+++ Information supplied +++

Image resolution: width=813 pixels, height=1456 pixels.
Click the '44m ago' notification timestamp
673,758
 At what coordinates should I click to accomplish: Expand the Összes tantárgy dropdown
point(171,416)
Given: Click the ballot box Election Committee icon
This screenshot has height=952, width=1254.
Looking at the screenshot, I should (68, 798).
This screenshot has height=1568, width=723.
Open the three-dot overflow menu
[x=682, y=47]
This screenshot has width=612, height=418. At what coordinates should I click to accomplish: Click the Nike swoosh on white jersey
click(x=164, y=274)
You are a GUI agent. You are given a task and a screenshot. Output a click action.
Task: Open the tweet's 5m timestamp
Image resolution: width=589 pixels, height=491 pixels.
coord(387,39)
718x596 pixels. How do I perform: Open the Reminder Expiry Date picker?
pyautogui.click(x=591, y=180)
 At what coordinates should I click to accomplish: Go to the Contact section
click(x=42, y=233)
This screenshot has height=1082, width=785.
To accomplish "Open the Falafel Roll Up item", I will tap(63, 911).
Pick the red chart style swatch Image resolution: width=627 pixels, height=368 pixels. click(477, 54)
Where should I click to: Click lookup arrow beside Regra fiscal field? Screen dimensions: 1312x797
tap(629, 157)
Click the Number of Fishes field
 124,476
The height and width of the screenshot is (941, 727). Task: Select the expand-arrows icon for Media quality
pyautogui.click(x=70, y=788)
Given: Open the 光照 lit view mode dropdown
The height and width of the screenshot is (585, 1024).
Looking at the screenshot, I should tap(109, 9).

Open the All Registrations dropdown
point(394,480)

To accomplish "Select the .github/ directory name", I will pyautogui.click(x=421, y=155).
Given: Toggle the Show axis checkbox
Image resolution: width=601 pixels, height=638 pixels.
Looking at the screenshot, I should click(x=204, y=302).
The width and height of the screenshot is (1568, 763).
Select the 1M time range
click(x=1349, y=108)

+++

Lines with the string "will": say how many appear in the entries above, giving the number alone.

## Reply
2